• [What the task asks]
Turn the records into a Markdown table with the columns "Row" and "Record line", one row per line and blank lines omitted. Begin at the line that contains "The image size is (1491, 584)." and stop after the line that contains "click(307, 56)".

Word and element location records

— BEGIN —

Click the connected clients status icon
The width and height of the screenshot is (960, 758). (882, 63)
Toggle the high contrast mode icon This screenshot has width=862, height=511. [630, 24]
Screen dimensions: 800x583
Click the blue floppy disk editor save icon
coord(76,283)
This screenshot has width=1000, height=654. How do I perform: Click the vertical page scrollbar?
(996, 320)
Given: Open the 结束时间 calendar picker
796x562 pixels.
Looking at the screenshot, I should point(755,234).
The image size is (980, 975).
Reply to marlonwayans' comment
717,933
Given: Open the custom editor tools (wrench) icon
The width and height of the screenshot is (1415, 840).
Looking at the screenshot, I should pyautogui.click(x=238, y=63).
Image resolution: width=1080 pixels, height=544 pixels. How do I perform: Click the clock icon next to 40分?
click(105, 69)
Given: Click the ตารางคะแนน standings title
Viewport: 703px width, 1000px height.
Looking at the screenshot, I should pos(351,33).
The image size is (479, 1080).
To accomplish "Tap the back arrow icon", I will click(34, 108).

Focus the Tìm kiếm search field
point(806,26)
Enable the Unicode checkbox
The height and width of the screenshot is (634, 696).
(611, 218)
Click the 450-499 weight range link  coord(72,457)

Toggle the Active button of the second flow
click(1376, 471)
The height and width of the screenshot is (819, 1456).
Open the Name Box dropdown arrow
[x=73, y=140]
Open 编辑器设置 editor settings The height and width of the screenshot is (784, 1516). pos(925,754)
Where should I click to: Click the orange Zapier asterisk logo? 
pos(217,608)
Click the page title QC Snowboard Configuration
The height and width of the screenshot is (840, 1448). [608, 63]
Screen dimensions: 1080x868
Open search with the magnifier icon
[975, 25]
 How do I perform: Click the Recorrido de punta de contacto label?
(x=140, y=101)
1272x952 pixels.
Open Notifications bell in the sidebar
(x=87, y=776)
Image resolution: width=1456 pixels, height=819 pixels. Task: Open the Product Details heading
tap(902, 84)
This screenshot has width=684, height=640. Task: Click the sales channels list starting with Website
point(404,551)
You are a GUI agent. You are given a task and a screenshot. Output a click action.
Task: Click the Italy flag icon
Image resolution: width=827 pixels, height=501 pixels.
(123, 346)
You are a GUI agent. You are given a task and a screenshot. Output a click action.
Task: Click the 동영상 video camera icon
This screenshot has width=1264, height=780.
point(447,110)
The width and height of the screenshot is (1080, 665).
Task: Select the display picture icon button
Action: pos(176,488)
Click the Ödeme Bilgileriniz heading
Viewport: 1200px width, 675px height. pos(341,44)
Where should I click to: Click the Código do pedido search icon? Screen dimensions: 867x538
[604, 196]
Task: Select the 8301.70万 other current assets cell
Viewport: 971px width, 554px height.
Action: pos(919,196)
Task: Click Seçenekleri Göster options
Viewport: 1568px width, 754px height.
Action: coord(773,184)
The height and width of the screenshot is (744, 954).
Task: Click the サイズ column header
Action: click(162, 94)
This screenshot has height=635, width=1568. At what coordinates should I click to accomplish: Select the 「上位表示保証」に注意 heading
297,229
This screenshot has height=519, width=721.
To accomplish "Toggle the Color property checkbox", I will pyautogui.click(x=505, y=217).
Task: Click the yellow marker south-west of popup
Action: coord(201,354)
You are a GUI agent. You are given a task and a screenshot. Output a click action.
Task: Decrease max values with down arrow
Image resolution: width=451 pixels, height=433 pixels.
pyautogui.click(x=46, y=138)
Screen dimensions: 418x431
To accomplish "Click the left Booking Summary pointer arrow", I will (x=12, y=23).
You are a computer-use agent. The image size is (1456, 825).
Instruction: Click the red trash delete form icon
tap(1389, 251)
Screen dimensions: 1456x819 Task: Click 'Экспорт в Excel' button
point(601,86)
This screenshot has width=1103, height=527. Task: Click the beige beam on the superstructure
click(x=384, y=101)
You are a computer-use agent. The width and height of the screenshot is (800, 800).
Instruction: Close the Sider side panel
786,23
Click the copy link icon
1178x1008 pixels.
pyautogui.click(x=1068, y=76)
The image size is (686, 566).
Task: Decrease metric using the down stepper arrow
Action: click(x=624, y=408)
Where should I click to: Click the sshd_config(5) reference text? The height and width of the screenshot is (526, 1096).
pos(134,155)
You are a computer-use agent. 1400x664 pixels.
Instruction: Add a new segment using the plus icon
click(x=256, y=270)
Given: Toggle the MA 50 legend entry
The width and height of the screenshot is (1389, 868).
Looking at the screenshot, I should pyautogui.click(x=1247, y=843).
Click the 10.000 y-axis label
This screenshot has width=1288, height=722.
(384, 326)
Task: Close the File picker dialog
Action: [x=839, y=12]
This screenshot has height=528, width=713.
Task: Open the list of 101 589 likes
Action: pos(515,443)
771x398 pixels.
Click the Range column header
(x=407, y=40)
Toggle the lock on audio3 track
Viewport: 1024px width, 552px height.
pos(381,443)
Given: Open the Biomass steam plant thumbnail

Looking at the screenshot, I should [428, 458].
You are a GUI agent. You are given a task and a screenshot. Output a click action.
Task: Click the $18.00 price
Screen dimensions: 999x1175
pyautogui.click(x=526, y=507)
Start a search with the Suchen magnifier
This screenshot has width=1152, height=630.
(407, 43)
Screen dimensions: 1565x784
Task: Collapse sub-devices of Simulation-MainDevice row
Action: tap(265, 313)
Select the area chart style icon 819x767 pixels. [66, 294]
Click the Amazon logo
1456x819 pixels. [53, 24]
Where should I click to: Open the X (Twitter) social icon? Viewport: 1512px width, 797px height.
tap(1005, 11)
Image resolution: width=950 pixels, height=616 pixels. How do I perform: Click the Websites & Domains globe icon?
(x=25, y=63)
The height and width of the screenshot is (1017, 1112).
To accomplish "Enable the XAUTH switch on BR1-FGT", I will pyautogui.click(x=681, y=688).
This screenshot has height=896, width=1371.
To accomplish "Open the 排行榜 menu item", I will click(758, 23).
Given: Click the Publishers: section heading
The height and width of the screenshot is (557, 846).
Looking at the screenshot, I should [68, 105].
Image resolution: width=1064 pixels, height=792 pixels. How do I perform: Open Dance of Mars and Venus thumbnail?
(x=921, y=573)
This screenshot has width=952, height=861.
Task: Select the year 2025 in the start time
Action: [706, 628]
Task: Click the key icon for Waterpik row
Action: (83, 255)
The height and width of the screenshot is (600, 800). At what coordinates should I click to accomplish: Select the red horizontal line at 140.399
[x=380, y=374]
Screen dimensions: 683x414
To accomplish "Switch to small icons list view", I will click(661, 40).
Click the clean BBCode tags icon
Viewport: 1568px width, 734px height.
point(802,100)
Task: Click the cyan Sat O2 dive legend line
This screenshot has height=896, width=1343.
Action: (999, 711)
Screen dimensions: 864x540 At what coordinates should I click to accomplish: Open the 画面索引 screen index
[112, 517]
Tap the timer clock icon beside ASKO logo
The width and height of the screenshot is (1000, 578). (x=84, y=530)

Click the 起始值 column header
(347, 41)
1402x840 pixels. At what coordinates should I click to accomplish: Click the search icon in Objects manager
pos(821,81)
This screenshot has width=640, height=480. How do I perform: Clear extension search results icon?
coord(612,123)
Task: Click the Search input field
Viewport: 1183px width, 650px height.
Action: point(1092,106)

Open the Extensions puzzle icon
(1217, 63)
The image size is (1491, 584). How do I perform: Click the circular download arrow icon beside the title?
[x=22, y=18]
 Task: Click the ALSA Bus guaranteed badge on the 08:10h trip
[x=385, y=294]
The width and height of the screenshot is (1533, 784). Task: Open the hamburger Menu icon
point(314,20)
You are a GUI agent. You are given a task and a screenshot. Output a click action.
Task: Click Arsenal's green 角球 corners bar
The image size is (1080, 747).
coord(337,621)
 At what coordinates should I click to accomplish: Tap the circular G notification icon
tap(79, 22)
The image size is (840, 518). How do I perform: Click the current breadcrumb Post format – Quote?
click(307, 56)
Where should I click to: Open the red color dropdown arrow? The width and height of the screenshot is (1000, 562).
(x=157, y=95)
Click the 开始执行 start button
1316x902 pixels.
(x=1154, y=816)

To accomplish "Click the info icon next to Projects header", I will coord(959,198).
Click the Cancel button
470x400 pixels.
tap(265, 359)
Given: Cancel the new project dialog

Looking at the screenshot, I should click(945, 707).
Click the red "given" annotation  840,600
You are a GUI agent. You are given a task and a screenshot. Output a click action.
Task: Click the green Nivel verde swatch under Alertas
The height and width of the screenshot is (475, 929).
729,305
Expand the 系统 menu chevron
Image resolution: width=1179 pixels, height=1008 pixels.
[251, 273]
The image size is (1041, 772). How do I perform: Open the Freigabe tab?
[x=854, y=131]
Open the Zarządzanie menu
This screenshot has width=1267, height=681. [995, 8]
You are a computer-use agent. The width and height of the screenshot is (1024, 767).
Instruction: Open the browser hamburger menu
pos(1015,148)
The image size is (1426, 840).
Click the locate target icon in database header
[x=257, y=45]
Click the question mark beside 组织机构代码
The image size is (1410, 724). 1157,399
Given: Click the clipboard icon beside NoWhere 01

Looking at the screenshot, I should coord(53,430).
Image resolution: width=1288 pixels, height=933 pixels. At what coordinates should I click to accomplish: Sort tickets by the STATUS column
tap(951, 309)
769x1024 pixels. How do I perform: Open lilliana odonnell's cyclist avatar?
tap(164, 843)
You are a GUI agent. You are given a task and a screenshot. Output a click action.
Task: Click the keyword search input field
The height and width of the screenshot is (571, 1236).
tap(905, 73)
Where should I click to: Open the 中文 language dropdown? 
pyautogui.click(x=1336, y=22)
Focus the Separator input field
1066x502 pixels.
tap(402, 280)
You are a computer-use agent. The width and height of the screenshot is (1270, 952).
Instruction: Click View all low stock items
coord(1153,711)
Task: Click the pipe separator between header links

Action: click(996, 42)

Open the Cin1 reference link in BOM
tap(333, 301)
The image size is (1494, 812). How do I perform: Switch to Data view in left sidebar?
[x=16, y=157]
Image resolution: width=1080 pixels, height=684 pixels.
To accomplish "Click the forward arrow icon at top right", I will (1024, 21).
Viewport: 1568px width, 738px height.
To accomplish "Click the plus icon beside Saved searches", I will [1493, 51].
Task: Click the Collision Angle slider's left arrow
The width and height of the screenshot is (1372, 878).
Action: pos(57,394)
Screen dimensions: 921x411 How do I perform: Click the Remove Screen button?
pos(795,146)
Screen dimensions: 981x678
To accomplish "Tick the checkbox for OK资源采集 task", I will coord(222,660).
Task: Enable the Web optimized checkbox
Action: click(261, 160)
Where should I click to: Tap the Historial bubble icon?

— END —

• [Output below]
| Row | Record line |
|---|---|
| 1 | The image size is (1491, 584). How do I perform: Click the circular download arrow icon beside the title? |
| 2 | [x=22, y=18] |
| 3 |  Task: Click the ALSA Bus guaranteed badge on the 08:10h trip |
| 4 | [x=385, y=294] |
| 5 | The width and height of the screenshot is (1533, 784). Task: Open the hamburger Menu icon |
| 6 | point(314,20) |
| 7 | You are a GUI agent. You are given a task and a screenshot. Output a click action. |
| 8 | Task: Click Arsenal's green 角球 corners bar |
| 9 | The image size is (1080, 747). |
| 10 | coord(337,621) |
| 11 |  At what coordinates should I click to accomplish: Tap the circular G notification icon |
| 12 | tap(79, 22) |
| 13 | The image size is (840, 518). How do I perform: Click the current breadcrumb Post format – Quote? |
| 14 | click(307, 56) |